Finding oil the easy waySusanne Sperrevik, M Vest Energy: Photo: M Vest Energy

Finding oil the easy way

M Vest Energy is utilizing machines in order to let the explorationists focus on being creative.

While their exploration staff may be small, M Vest Energy is taking advantage of the opportunities the digitalization of the E&P industry provides.

– We are letting the machines do machine tasks, so our geologists can focus on the subsurface and bringing creative ideas to the table, said Susanne Sperrevik, Director of Business Development and Exploration at M Vest Energy at the NCS Exploration Strategy 2019 conference in Stavanger on November 21st.

M Vest Energy is a small oil company established in 2015, and in 2016 the company bought the assets of Atlantic Petroleum Norge. They are currently a partner in five licenses, of which two have discoveries.

According to Sperrevik, M Vest is seeking to grow organically and inorganically within “easy” areas.

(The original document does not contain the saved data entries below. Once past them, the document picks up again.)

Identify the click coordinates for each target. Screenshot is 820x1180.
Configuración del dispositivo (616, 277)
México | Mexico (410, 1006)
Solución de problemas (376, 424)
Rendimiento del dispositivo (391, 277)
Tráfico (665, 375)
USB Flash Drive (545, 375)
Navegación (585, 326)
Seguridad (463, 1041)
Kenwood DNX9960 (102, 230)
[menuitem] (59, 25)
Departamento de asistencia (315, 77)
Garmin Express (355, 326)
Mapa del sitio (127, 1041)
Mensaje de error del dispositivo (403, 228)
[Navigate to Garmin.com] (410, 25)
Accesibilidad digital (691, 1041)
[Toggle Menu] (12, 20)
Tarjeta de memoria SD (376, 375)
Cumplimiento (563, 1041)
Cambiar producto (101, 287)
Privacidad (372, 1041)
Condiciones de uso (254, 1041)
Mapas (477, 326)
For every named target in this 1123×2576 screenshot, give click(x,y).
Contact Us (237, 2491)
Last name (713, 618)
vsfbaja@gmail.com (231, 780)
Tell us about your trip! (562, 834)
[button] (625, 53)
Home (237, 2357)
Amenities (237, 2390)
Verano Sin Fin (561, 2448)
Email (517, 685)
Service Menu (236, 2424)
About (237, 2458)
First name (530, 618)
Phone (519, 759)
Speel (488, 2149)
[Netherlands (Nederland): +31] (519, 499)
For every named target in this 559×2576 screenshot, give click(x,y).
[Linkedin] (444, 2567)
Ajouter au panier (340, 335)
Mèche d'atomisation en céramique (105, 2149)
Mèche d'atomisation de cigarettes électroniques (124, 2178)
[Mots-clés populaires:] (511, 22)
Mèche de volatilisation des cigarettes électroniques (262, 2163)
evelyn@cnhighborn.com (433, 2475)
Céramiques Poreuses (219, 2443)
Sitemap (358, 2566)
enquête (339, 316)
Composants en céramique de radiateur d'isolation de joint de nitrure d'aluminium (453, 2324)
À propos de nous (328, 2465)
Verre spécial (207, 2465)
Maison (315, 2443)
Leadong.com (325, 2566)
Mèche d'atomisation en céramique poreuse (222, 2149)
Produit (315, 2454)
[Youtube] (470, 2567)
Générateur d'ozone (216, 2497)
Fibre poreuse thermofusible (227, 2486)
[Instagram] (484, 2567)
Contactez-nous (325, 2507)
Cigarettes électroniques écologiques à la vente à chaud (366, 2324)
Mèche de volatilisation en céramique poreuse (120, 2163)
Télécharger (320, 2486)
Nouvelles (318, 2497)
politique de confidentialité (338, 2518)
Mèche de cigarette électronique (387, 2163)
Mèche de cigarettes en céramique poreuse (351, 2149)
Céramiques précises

– We are working with a portfolio of licenses near infrastructure and areas with possible overlooked discoveries. We are avoiding HPHT (high pressure, high temperature) domains and the Barents Sea. Our exploration portfolio size will remain manageable, as we intend to be very active partners.

The company’s focus areas are the Egersund basin, especially around the non-commercial PL972 Vette discovery, as well as other licenses in the North and Norwegian Sea including licenses close to the Aasta Hansteen producing gas field.

M Vest Energy is embracing the digitalization revolution within the E&P industry, and Sperrevik believes the main benefit may be that intelligent machines, cloud technology, and new software solutions can help the subsurface experts to focus on just that – the subsurface.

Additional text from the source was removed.